Treasure Island Robert Louis Stevenson

Encyclopedia of the Literature of Empire - Mary Ellen Snodgrass 2010

Treasure Island Robert Louis Stevenson

Treasure Island Robert Louis Stevenson (1 883) For his classic adventure novel, Treasure Island, the Scots writer and poet ROBERT LOUIS STEVENSON chose a title that suited the 19th century. His story portrays a period when England, Spain, and France claimed entitlement to the world's treasures, regardless of the bloody work of securing them. As in writings by the Danish storyteller ISAK DINESEN, RUDYARD KIPLING, the TRAVELOGUE authors David Livingstone and Mungo Park, and the FRONTIER writer CATHARINE PARR TRAILL, the text describes European risk takers in far-flung nooks of the globe. Set in 1745, the sea adventure story makes no overt claims for the British Empire beyond a break from urban ennui and an open-ended indulgence in intellectual curiosity. With GOTHIC allure, the voyage begins with the discovery of a map belonging to Captain Billy Bones. A forerunner of H. RIDER HAGGARD’S “Lost World” genre, the fantasy features lawless ruffians who enrich themselves from piracy and plunder of a sea trade spawned by colonialism in North, South, and Central America. The subtext links greed to the progressive mindset, “a shrill voice [that] broke forth out of the darkness … without pause or change, like the clacking of a tiny mill” (236).
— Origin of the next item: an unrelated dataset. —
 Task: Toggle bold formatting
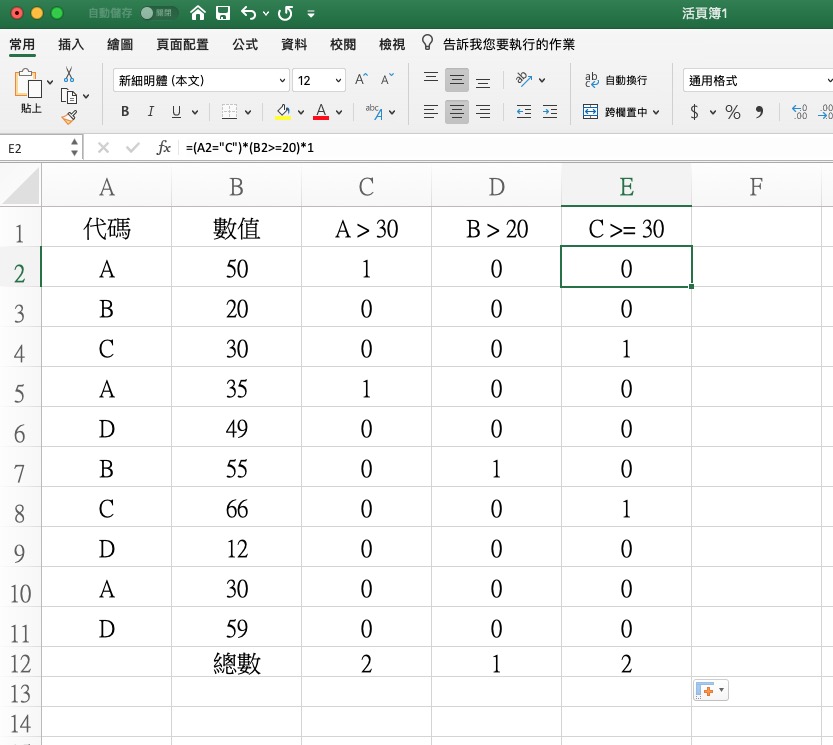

Belittled by Haggard as mere propaganda for the true-blue British lad, Stevenson’s allegory served classrooms as a model of good fun overlaid with patriotism, audacity, and wholesome character building. The criminal element—for example, J. Flint, captain of the Walrus—reflects real privateering in the Caribbean. Historically, the pirates Howell Davis, Edward England, William Kidd, Bartholomew Roberts, and Edward “Blackbeard” Teach and the national hero Sir Francis Drake preyed on the Spanish gold and silver mines and mints in Central and South America. At a crucial epiphany in the coming to knowledge of the book’s HERO, Jim Hawkins, he realizes that he straddles the divide between civilization and lawless avarice. He states, “If I’m to choose, I declare I have a right to know what’s what, and why you’re here, and where my friends are” (Stevenson 1918, 244). At the adventure’s end, Jim distances himself from treasure hunting and vows, “Oxen and wain-ropes would not bring me back again to that accursed island” (306), a Jekyll-and-Hyde hellhole that haunts his dreams. The stirring pictorial novel was the basis of numerous films, including one starring Jackie Cooper and Wallace Beery as Jim Hawkins and Long John Silver in 1934 and another with Bobby Driscoll and Robert Newton in a 1950 Disney remake. Forty years later, the pairing of Christian Bale and Charlton Heston suited a television version filmed in part in Jamaica.

Sources

Ambrosini, Richard, and Richard Dury. Robert

Louis Stevenson: Writer of Boundaries. Madison: University of Wisconsin Press, 2006.

Edmond, Rod. Representing the South Pacific: Colonial Discourse from Cook to Gauguin. Cambridge: Cambridge University Press, 2005.

Mack, Douglas S. Scottish Fiction and the British Empire. Edinburgh: Edinburgh University Press, 2006.

Stevenson, Robert Louis. Treasure Island. New York: Charles Scribner’s Sons, 1918.